----- EXTRACT -----

With my stomach still not feeling great, I desperately seeked out a western restuarant that evening called DUNYA, happy to scarf down anything that resembled pizza or french fries. We made our way back to the hotel via the old town with the magical sky lighting the way for Tibetans to continue their kora around the Jokhang straight through the night.
Our second day in Lhasa we visited the Drepung monastery in the morning. With the rain pouring on us as we walked through the structure, our guide continued to enlighten us about the black hat and yellow hat sects, and the offerings of yak butter to the Tibetan patron saint Milarepa. More than a single building, the monastery is really a small, self-sustaining monastic town that once held a population of 2000 monks, and as many as 7000 before the Chinese “liberation”. Of course, like most other places in Tibet, that number has dwindled substantially to 450. Similar to its sister monastery, Sera, much of the Drepung physical structure miracuosly survived the destruction of the Cultural Revolution.
After lunch and after the skies cleared to reveal a bright crisp blue overhead, we headed back towards the old town to visit the most revered sight in all of Tibet, the Jokhang Temple. The center of Barkhor Square, the temple serves as the focal point for the daily koras that Tibetans perform, walking in clockwise circles with prayer beads in hand, and for the seriously devout, prostrating themselves on their hands and knees around the temple. I did not feel comfortable taking an intentional picture of people as they did this, so the one below is from the internet.
Although the sight is the center for Tibetan Buddhism in Lhasa, actual Tibetans are only allowed to visit in the morning, so that the place can be swarmed with tourists (myself included) in the afternoon. On our last morning in Lhasa, we saw hundreds of pilgrims waiting in line just to be able to get inside before the cut off. It’s sad that this temple, that rightfully belongs to the Tibetan people, is prioritized as a tourist attraction for the hundreds of thousands of Han Chinese that are now flooding the plateau in droves.
The temple itself was interesting, and Barkhor Square is beautiful, but it is hard not to notice the blatant occupation that exists side by side with the religious devotion of the Tibetan people.

----- PROVIDED MATERIAL -----

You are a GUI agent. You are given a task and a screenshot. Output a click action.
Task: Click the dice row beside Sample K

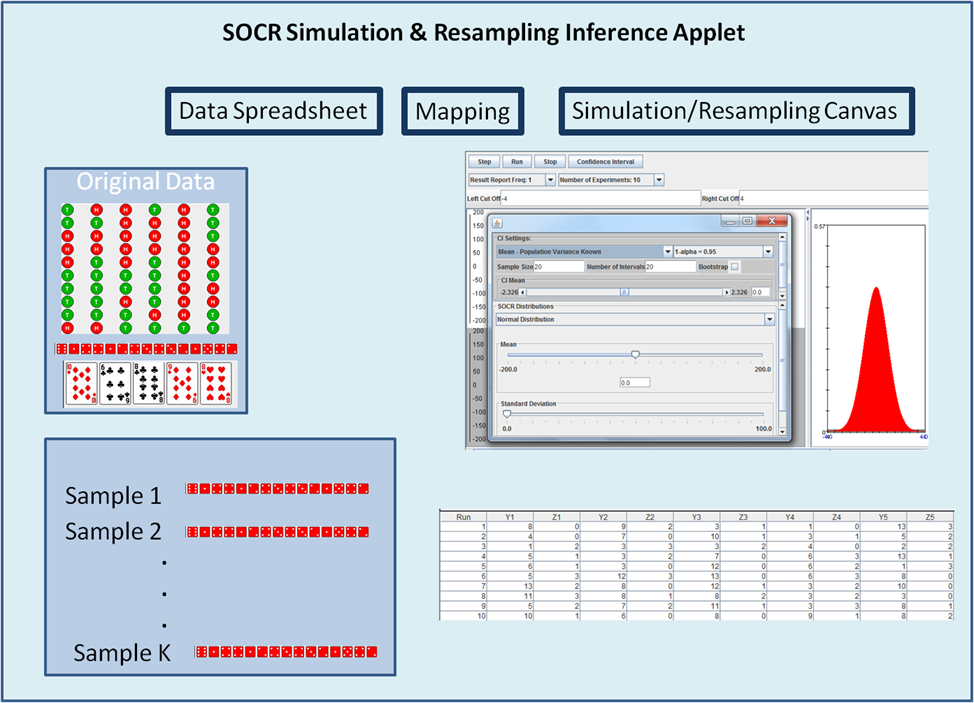tap(287, 652)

-----

_DIRECTIONS_:
1: According to the Lhasa travel account, how many monks does the Drepung monastery hold now?
2: Summarize the Lhasa travel account in two sentences.
3: Reproduce the passage of the Lhasa travel account starting at "Although the sight" and ending at "plateau in droves.".
The listing is not needed for anything asked here.

_SOLUTIONS BY TASK_:
1: 450.

2: On the second day in Lhasa, the writer toured the Drepung monastery in the rain; it is a self-sustaining monastic town that once held as many as 7000 monks, now reduced to 450, and much of it survived the Cultural Revolution. That afternoon the writer visited the Jokhang Temple in Barkhor Square, the focal point of Tibetan koras, and lamented that Tibetans may enter only in the morning so that tourists can fill it in the afternoon.

3:
Although the sight is the center for Tibetan Buddhism in Lhasa, actual Tibetans are only allowed to visit in the morning, so that the place can be swarmed with tourists (myself included) in the afternoon. On our last morning in Lhasa, we saw hundreds of pilgrims waiting in line just to be able to get inside before the cut off. It’s sad that this temple, that rightfully belongs to the Tibetan people, is prioritized as a tourist attraction for the hundreds of thousands of Han Chinese that are now flooding the plateau in droves.